S'agissant de l'expérimentation, je demeure sceptique quant à son intérêt intrinsèque pour l'outre-mer. Sauf erreur, pour la Guyane, on a évoqué l'expérimentation de l'article 37-1, alors que l'article 73 qui peut servir de fondement à l'édiction par le Gouvernement des dispositions réglementaires spécifiques pour les DROM me paraît largement suffire. S'agissant de l'expérimentation de l'article 72 à l'initiative des collectivités locales, encadrée par la loi organique de 2004, elle m'apparaît au moins aussi complexe, si ce n'est davantage, que les procédures d'habilitation prévues pour l'article 73. Je peine donc à comprendre ce que nous pouvons obtenir de l'expérimentation de droit commun pour les outre-mer.
Si une révision constitutionnelle venait à être adoptée pour tenter de résoudre ces difficultés, il faut bien avoir conscience que tout ce qu'elle ne prévoira pas explicitement en termes de procédures parlementaires dérogatoires (telle qu'une procédure d'adoption par silence tacite) ne pourra ensuite être institué par le législateur. Dans l'exemple de la participation des collectivités de l'article 74 à l'exercice des compétences dites « régaliennes » de l'État, personne n'imaginait, jusqu'à ce que le Conseil constitutionnel le juge à propos de la Polynésie, que les normes adoptées en matière législative par les COM ne puissent provisoirement entrer en vigueur sans leur approbation préalable par la loi, alors que le dispositif du 11ème alinéa de l'article 74 avait été précisément conçu en ce sens. J'insiste donc sur la nécessité pour le Constituant d'être très précis, s'agissant des procédures spécifiques que la situation juridique propre à l'outre-mer réclame, sous peine de rencontrer des déconvenues devant le Conseil constitutionnel. Ces questions procédurales, pour techniques, sinon un peu hermétiques qu'elles soient pour tous ceux qui ne sont pas familiers des modalités d'adoption des textes législatifs et réglementaires pour techniques, revêtent, j'y insiste, une importance décisive alors que l'une des principales critiques formulées - sans doute à juste titre - quant à la situation du droit de l'outre-mer réside dans la lenteur des processus décisionnels.. J'insiste donc sur la nécessité d'être très précis, s'agissant en particulier des procédures.

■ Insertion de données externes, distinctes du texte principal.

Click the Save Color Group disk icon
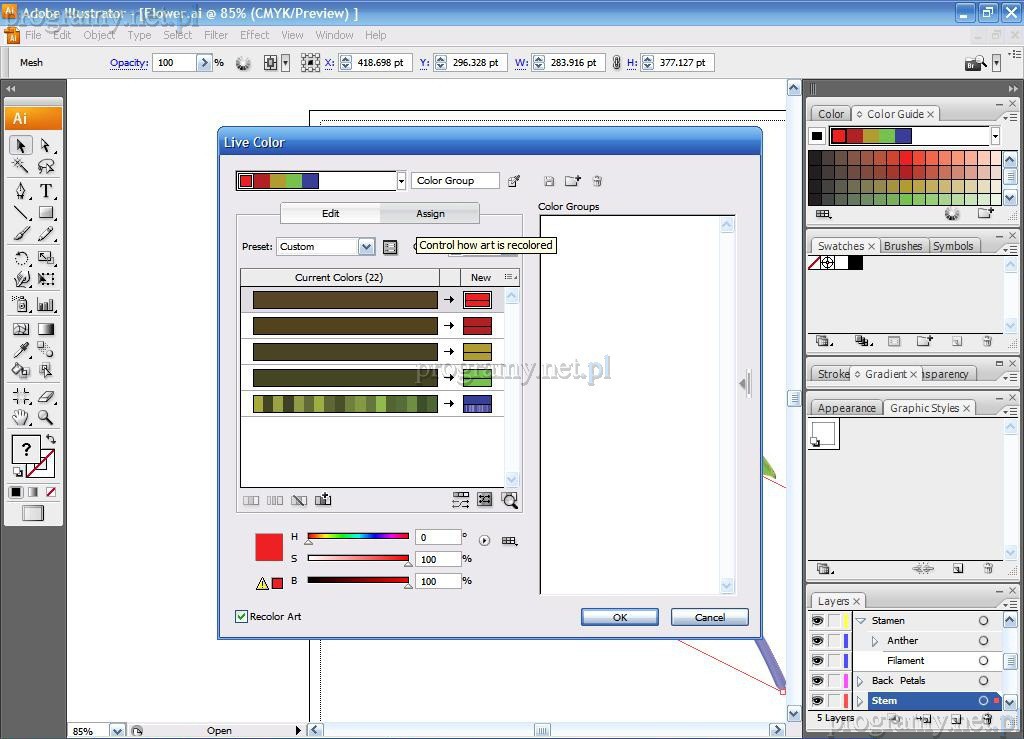The height and width of the screenshot is (739, 1024). point(549,181)
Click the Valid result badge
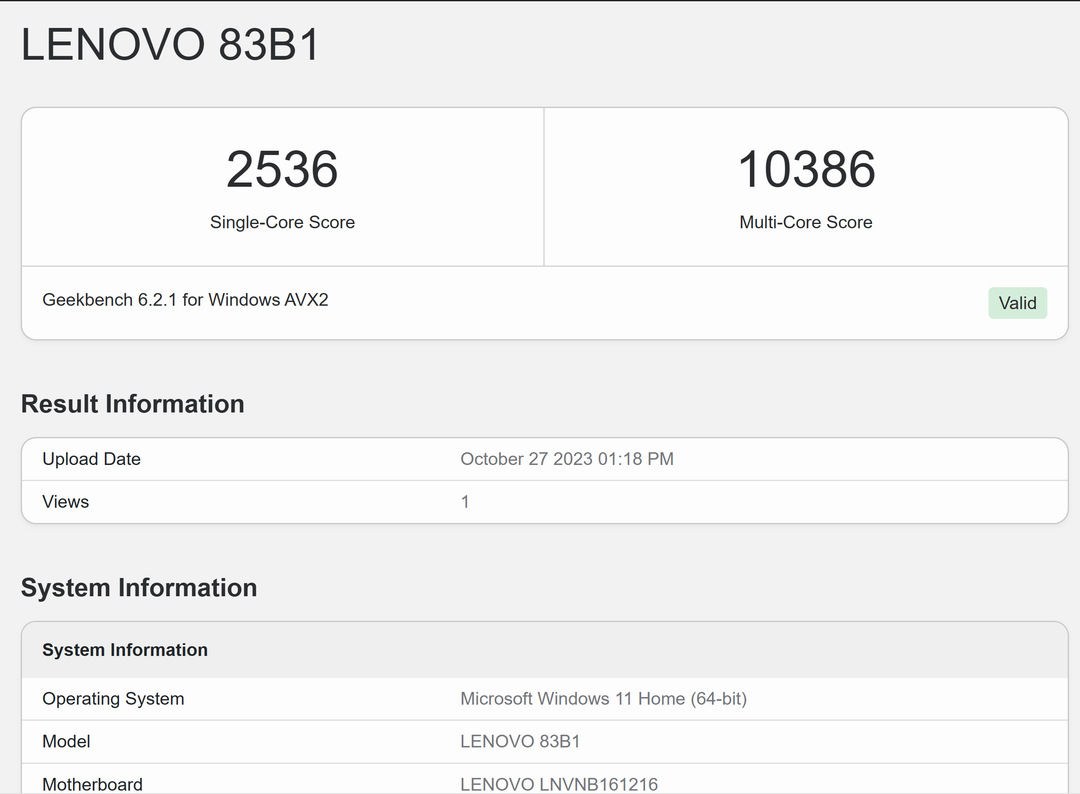Screen dimensions: 1080x794 tap(1017, 302)
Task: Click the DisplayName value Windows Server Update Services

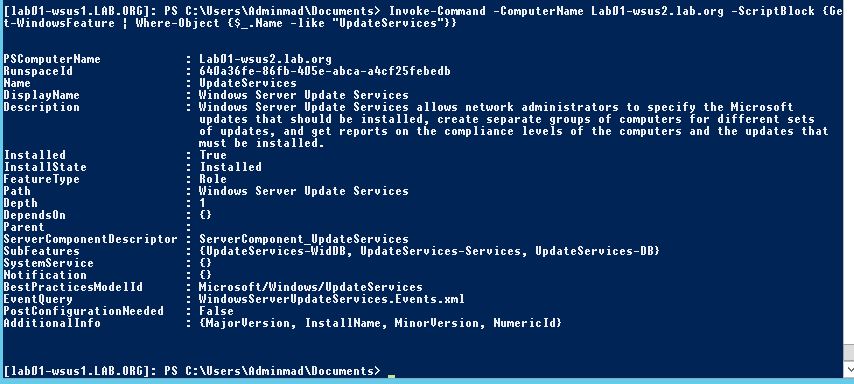Action: tap(303, 95)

Sur la question de l'organisation de l'administration centrale, sans un ministère de l'outre-mer de nouveau composé d'experts en nombre suffisant et sans un Secrétariat général du Gouvernement plus sensible à ces questions, bon nombre de textes peineront à être adoptés. La question européenne est également d'importance s'agissant au moins des RUP car si les questions d'adaptation sont sensibles en droit national, elles ne sont au moins autant en droit européen. Nous nous heurtons ici à des phénomènes d'incompréhension sans commune mesure avec des problèmes que nous pouvons rencontrer en métropole.

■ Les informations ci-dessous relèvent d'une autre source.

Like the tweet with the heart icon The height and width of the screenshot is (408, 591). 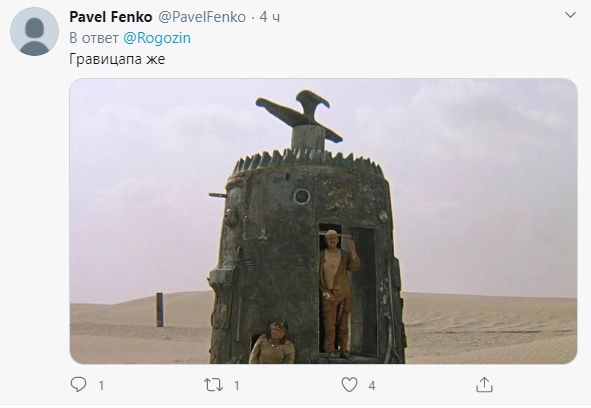click(349, 385)
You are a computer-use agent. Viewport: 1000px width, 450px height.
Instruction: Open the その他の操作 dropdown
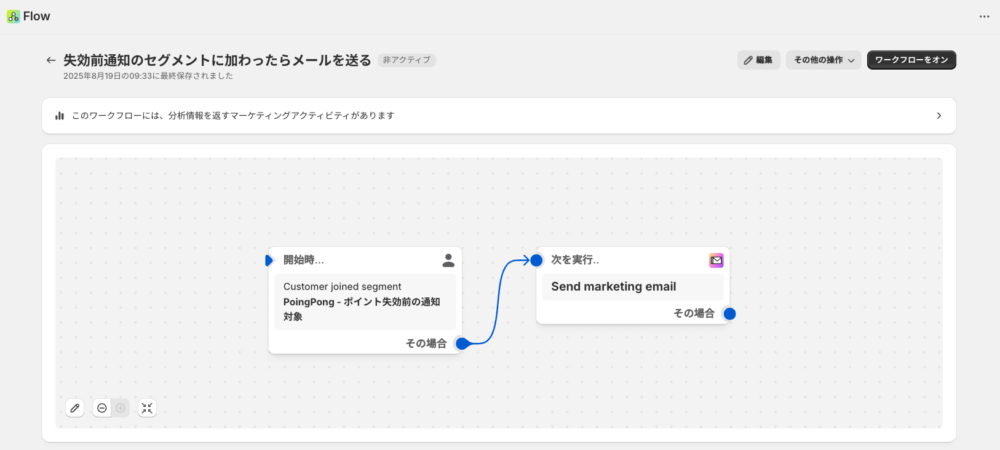click(823, 60)
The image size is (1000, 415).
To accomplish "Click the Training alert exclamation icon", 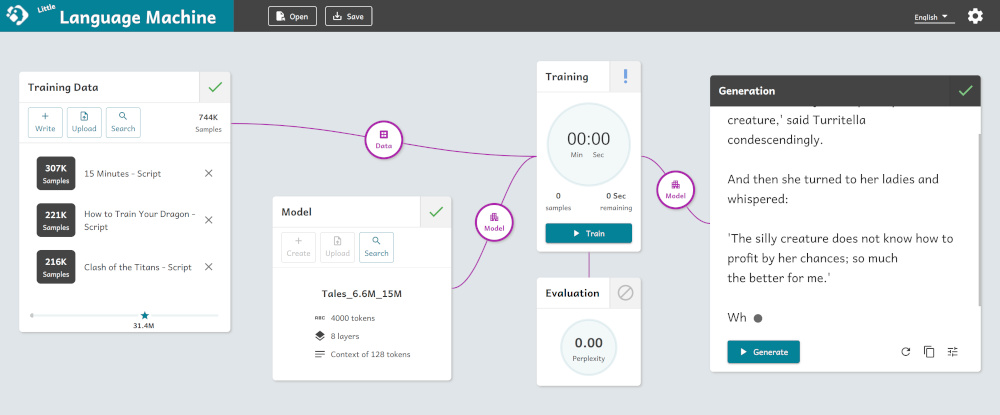I will (x=625, y=77).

S'agissant de la mutualisation des moyens, on peut déplorer que chacune des collectivités avance dans sa direction propre sans se concerter avec ses homologues, alors que nombre de problèmes juridiques qu'elles rencontrent sont proches, sinon identiques. À défaut de voir l'État, tant central que déconcentré, se renforcer sur les questions ultramarines, les collectivités pourraient donc avoir intérêt à échanger entre elles et partager leurs réflexions juridiques, dans un cadre qu'il leur appartient évidemment de déterminer librement.